Consider the following labeling statement proposed by FDA:

"Continued approval for this indication may be contingent upon {either (“verification and description of clinical benefit”) or (“demonstration of” followed by identification of the particular expected clinical benefit(s) that will be the objective of the postmarketing study)} in confirmatory trials."

PhRMA said this language is "inconsistent with prior FDA goals of keeping the 'indications and usage' section of the labeling 'focused' and 'succinct.'" For example, FDA generally doesn't require a sponsor to include language about postmarketing requirements. "The primary intent of labeling is not to educate the prescriber on the regulatory process, but to provide “adequate directions for use," PhRMA wrote.
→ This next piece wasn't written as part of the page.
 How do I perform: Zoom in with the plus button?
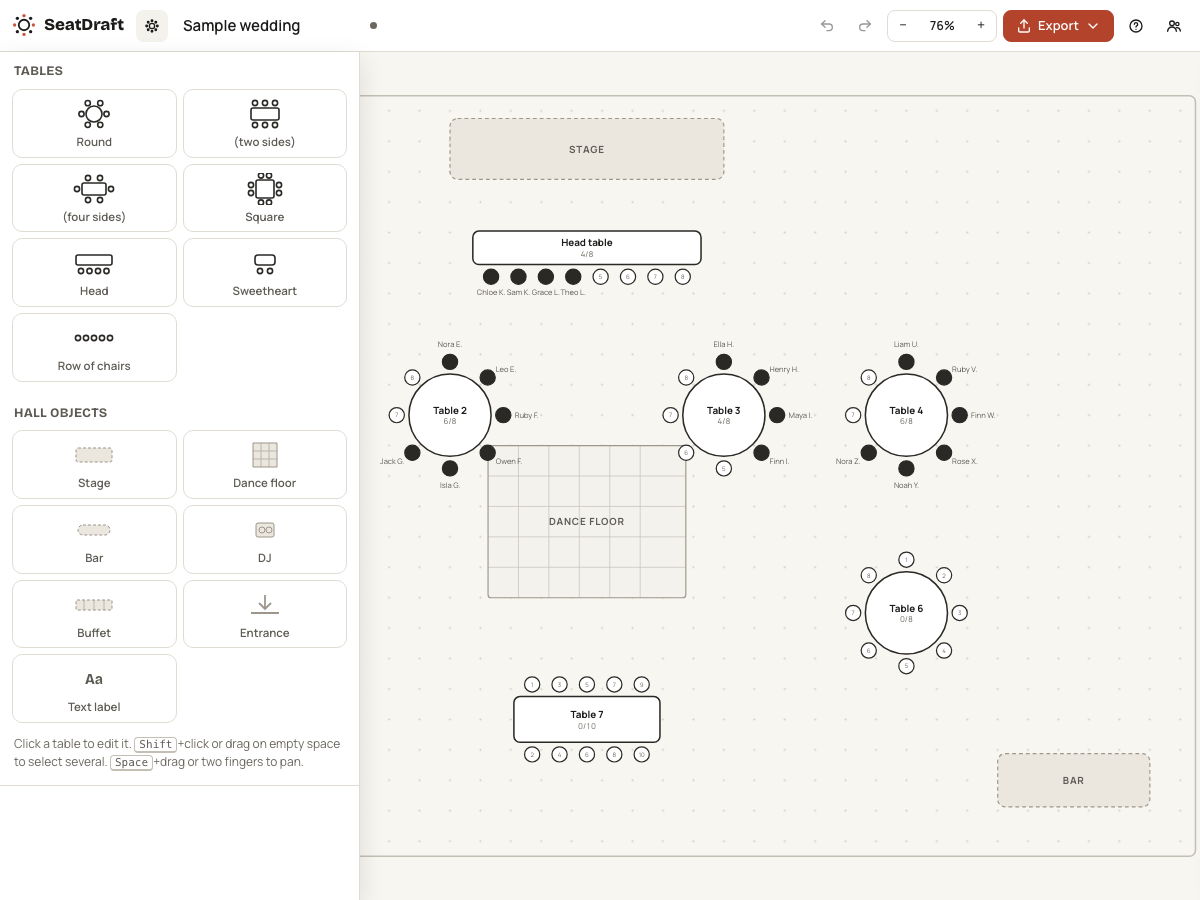(981, 26)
"If anything, its inclusion in the Highlights section will create the unbalanced perception that products approved under Accelerated Approval, by virtue of their approval pathway alone, are cause for concern, despite having met the full statutory standards of safety and efficacy," PhRMA concluded.

By potentially making doctors more wary of prescribing drugs approved under accelerated conditions—which are by definition intended to assist patients with life-threatening diseases—PhRMA said FDA would be acting contrary to the intent of legislators, who have recently been pressing for more rapid approvals for life-saving and –extending drugs.

The group asks for the "continued approval" language to be removed, or failing that, moved to a less prominent position in the drug labeling (e.g. the "Clinical Studies" section).